While everybody wants an investment that gains 1000% in a year, cryptocurrencies do not satisfy the basic prerequisites that define traditional investments such as stocks, bonds and real estat —which we traditionally think of as assets with return potential. Stocks provide a claim on the expected future earnings of a company that can be realized as dividend payments or price appreciation. Bonds produce periodic interest payments and, under normal circumstances, return the investors’ principal at maturity. Real-estate investments provide rental income and the
potential for price appreciation.

The fair value of these traditional investments is typically estimated based on forecasted earnings, forecasted income or assets. However, the fair value of cryptocurrencies is anyone’s guess since they neither generate earnings nor are backed by assets. So while the dramatic and accelerating growth of cryptocurrencies may seem attractive, the only underpinning of this appreciation is the willingness of one investor to pay more than the previous investor. What happens when that stops?

 

The Real Value of Cryptocurrencies
As technology disruptors, cryptocurrencies and blockchains, or the public digital ledgers where cryptocurrency transactions are recorded, do appear to have promise. The digital assets tend to attract individuals seeking a degree of privacy they can’t get from conventional banking and payments systems. Meanwhile, corporations, entrepreneurs, venture capitalists, and even central banks and government institutions are more interested in the underlying technologies driving cryptocurrencies.

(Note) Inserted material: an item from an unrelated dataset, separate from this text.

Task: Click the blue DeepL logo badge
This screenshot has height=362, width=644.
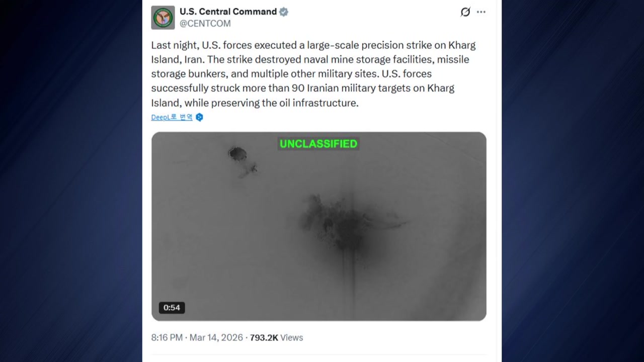Action: 199,117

Many organizations are looking at how this technology can be used to improve operations and business outcomes. Their aim is to create a direct, secure and verifiable person-to-person system for payments that would be entirely private and digital, thereby removing traditional third-party intermediaries like banks. Whether this leads to actual paradigm shifts or just fosters marginal enhancements to businesses remains to be seen. Ironically, wider acceptance of these technologies may require more centralization and third-party verification, which would
cause them to become more similar to the systems they were designed to replace.

We are confident that our underlying investment managers have the tools to identify companies that may be affected by blockchain-related trends. Should viable cryptocurrency-related investments arise, it will be because the fundamental value of the business case can be cited.

Our View

The cryptocurrency market is just beginning to mature and the supportive value of digital coins remains difficult to price. We view them as speculative instruments at best and possibly worthless at worst, making them an unsuitable investment choice for pursuing important financial life goals—particularly for investors who can’t afford the high risk of permanently losing money.

In our view, it is far too early to consider including cryptocurrencies or blockchain-driven enterprises in a strategic investment portfolio. The recent introduction of derivatives on certain cryptocurrencies is an interesting development, but hardly one on which to build a solid investment case.